Der Schlossgarten Gråsten ist kein Garten, den man auf einer einzigen Achse überblickt. Die Wege schlängeln sich durch Rasenflächen, Gebüsche, Waldpartien und blühende Beete, sodass sich der Blick ständig zwischen dem Nahen und der offenen Landschaft verändert.
In der Saison beginnen die Farben früh mit Tulpen, Narzissen und Kaiserkrone. Später übernehmen Rhododendren, Azaleen, Phlox, Taglilien, Montbretien und Pfingstrosen, und Rosen- und Staudenbeete verbinden den Garten in der Nähe des Schlosses.
Der Garten hat seine Wurzeln in einem viel strengeren Barockgarten mit geraden Wegen, quadratischen Beeten, Skulpturen und Springbrunnen. In der zweiten Hälfte des 18. Jahrhunderts wurde der Stil in einen romantischen Landschaftsgarten verwandelt, in dem die geschwungenen Wege und großen grünen Flächen Teil des Erlebnisses wurden.
Seit Mitte des 20. Jahrhunderts haben Königin Ingrid und danach I.M. die Königin dem Garten einen deutlichen blumigen Charakter verliehen. Das Königliche hier ist daher nicht nur das Schloss im Hintergrund, sondern auch die Art, wie der Garten als lebendiger, farbenfroher Landschaftsgarten gepflegt wird.

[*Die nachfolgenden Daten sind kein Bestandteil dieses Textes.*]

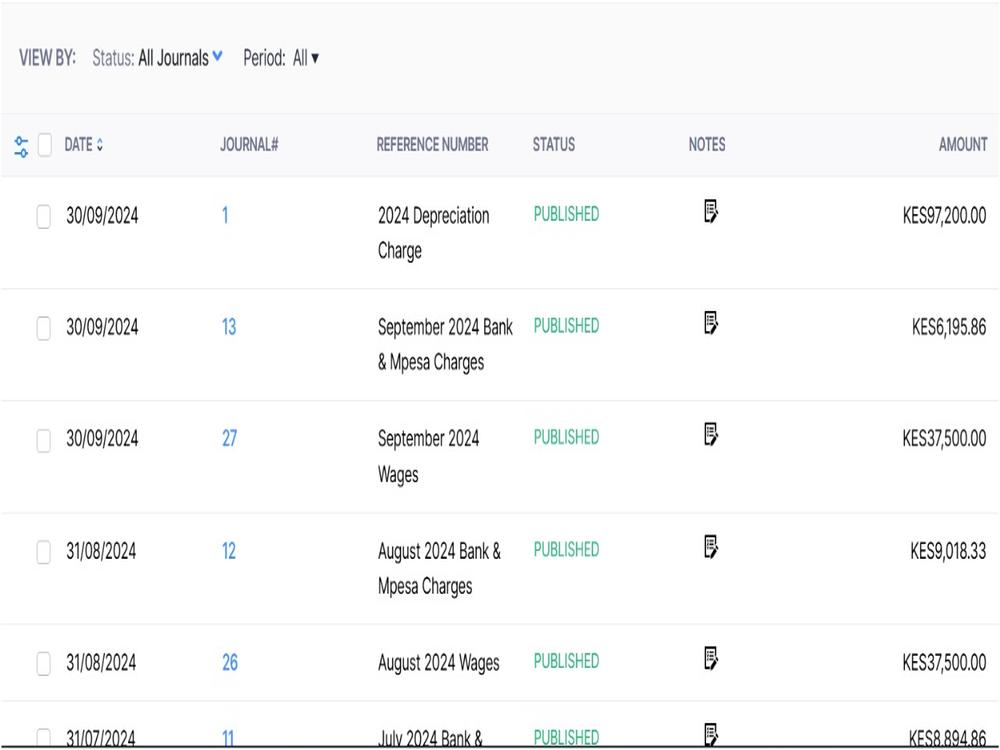The width and height of the screenshot is (1000, 750).
Task: Check the journal 27 September Wages row
Action: pyautogui.click(x=43, y=440)
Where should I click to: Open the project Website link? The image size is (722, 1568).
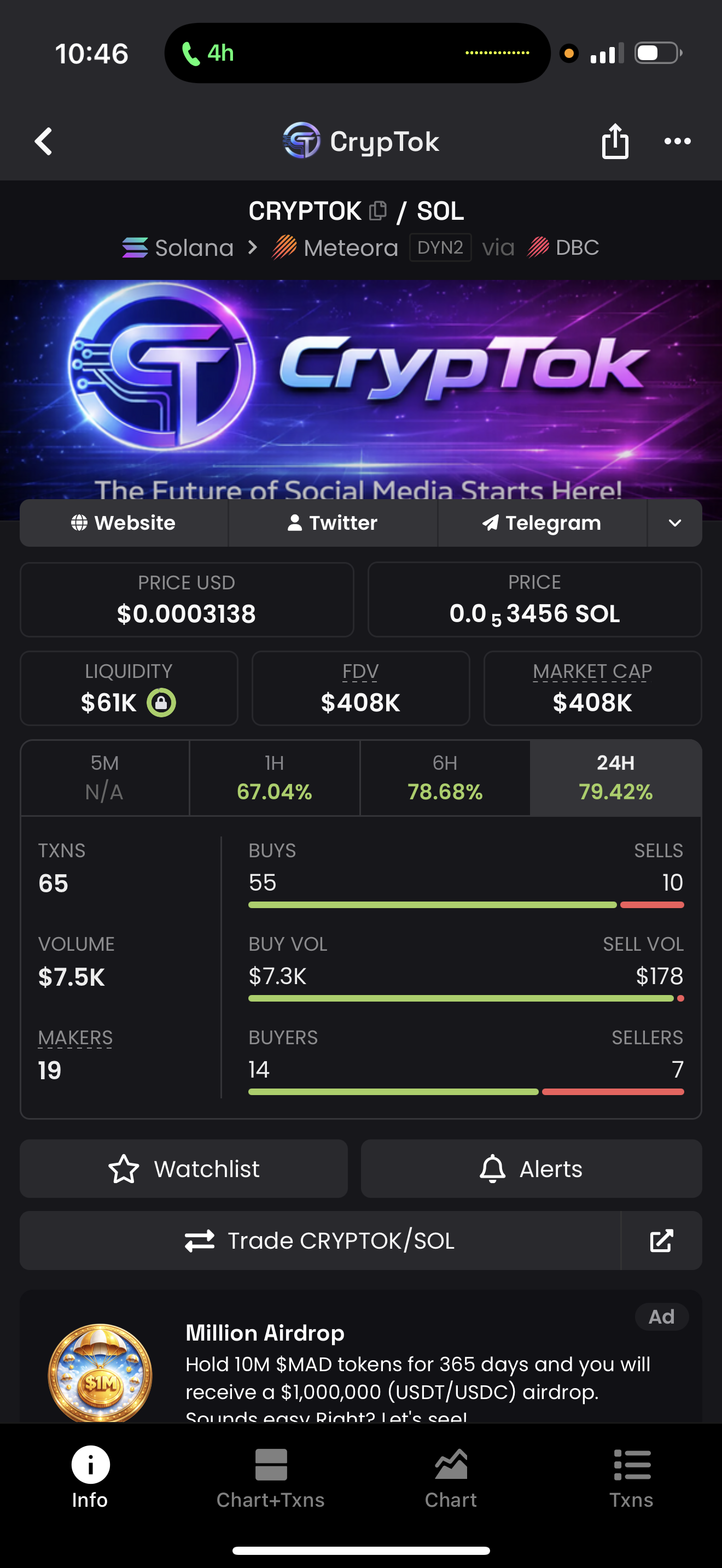pyautogui.click(x=124, y=523)
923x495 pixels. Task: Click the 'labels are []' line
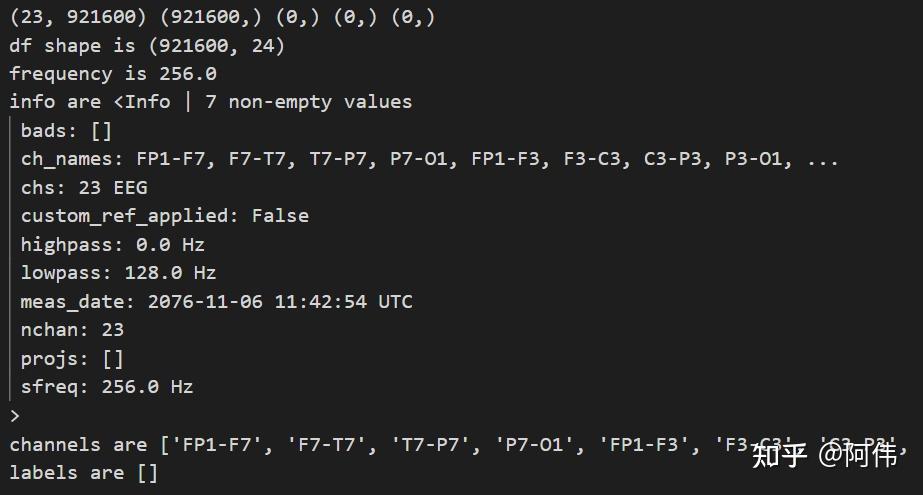(84, 473)
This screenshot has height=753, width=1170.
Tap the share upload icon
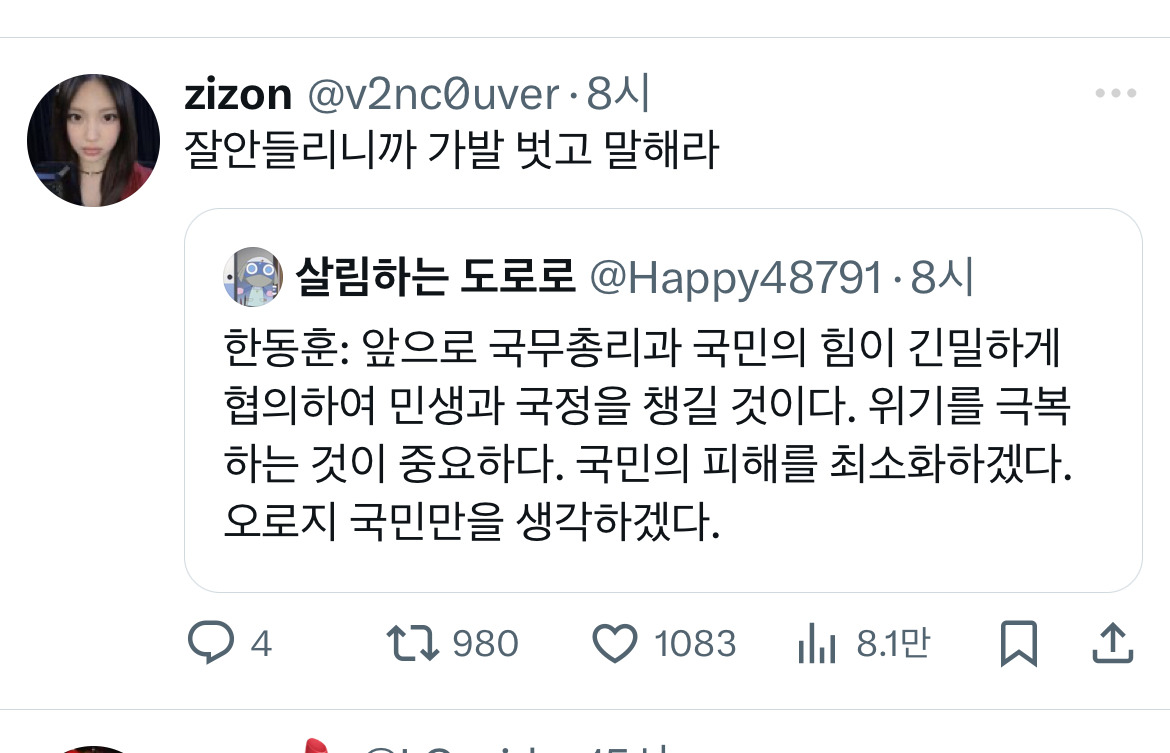click(x=1113, y=643)
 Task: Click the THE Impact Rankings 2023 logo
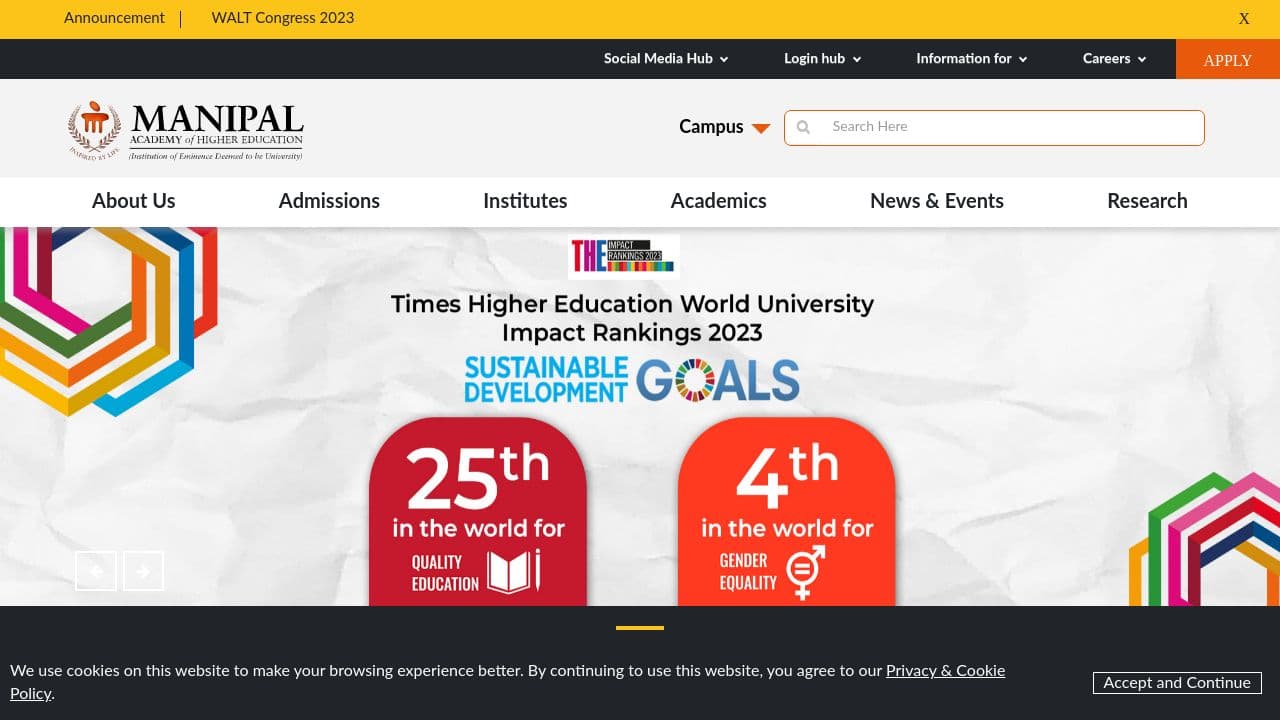623,256
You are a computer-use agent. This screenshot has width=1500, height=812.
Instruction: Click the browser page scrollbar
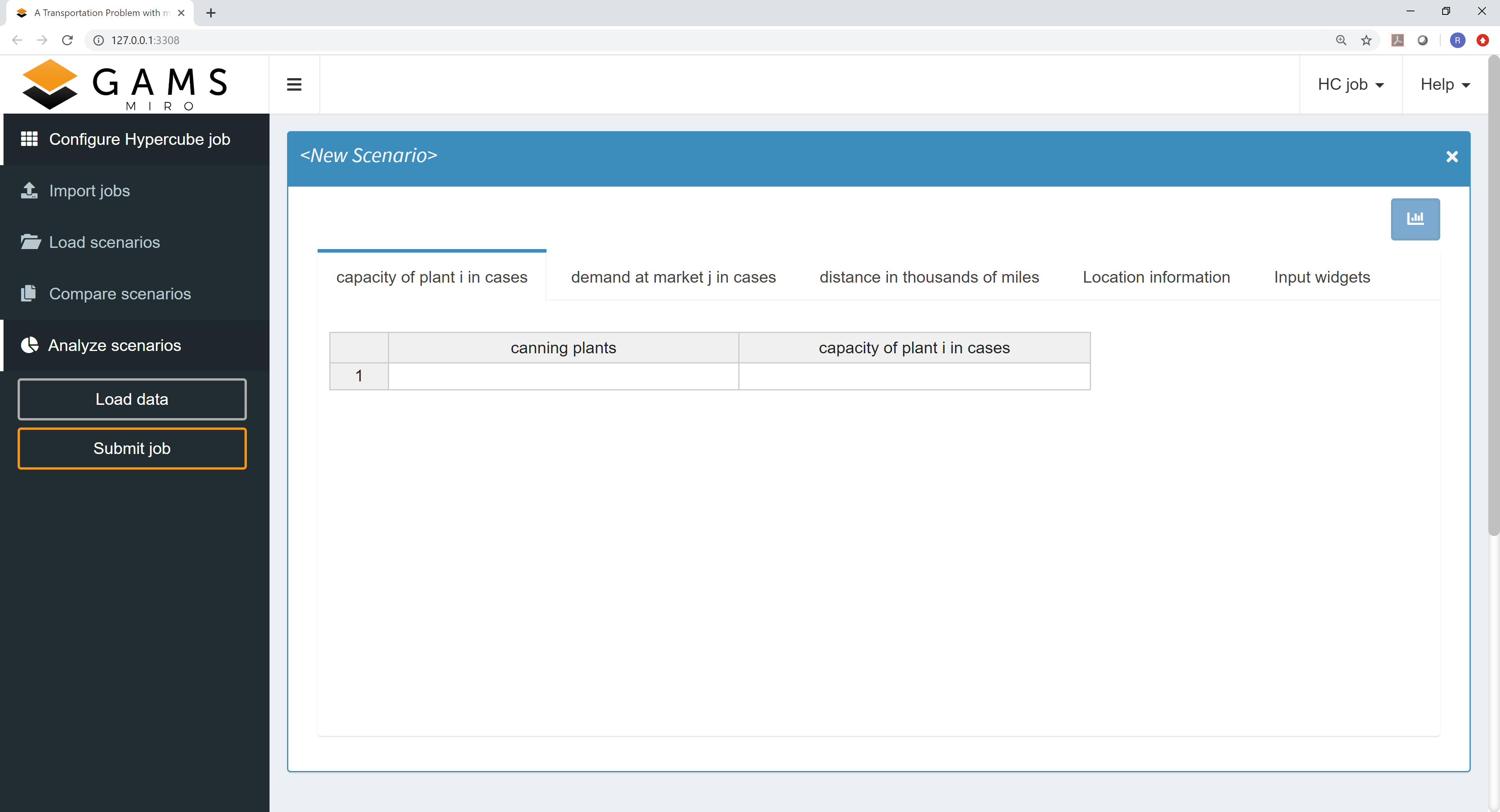tap(1493, 291)
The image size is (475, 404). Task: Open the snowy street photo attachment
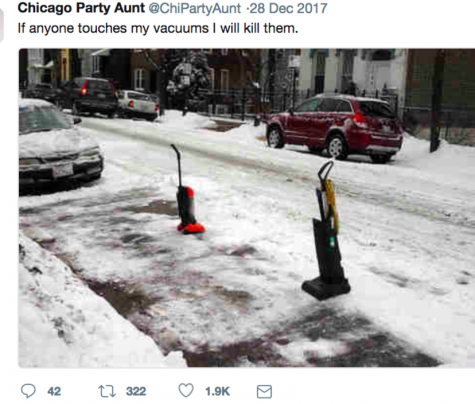click(x=247, y=208)
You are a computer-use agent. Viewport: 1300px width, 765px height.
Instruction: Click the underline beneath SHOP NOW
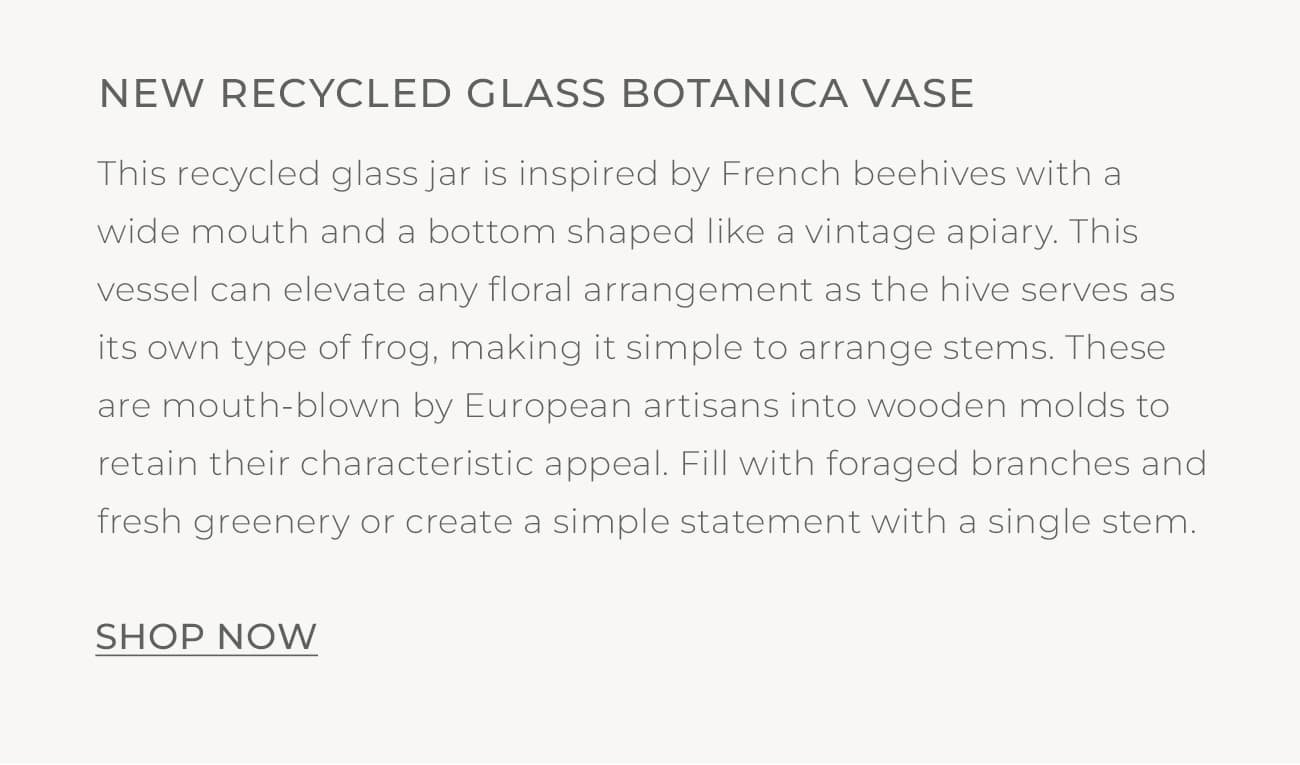pyautogui.click(x=205, y=656)
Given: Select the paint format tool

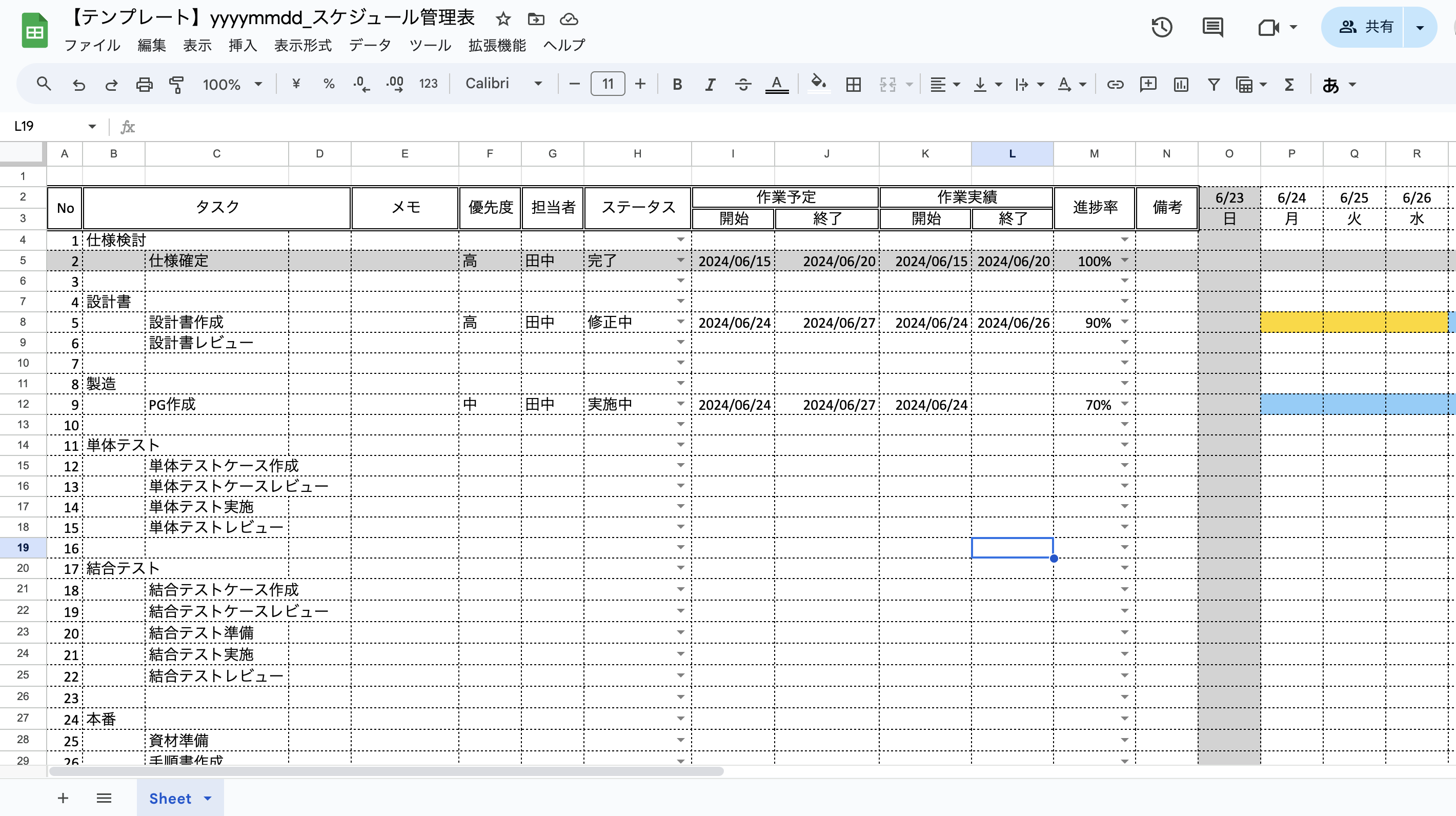Looking at the screenshot, I should [x=176, y=84].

Vom Garten aus hat man einen Blick über den Schlosssee in Richtung Dyrehaven, und am Wasser können Fischreiher zu sehen sein. Über den Schlossgarten kann man weiter in die Gråstener Wälder gehen, wo die alten Karpfenteiche in der Landschaft rund um den Park liegen. Es lohnt sich, den Zugang im Voraus zu prüfen, denn der Garten ist geschlossen, wenn die Königsfamilie im Schloss residiert.
Direkt an der Schlossanlage liegen die alten Karpfenteiche, in denen sich die Karpfenzucht bei Gråsten mindestens 300 Jahre zurückverfolgen lässt. Bei der Zwangsversteigerung des Gutes Gråsten im Jahr 1725 wurden mehrere Teiche mit Karpfen erwähnt.
Gråsten galt als die letzte aktive Karpfenzucht des Landes für Speisekarpfen, doch der Betrieb sollte heute historisch verstanden werden: Die Naturstyrelsen betrieb die Teichwirtschaft von 1998 bis 2022. Die lokalen Weihnachtskarpfen verweisen auf eine südjütische Esskultur, die nicht wie eine gewöhnliche Schlossgartenidylle wirkt.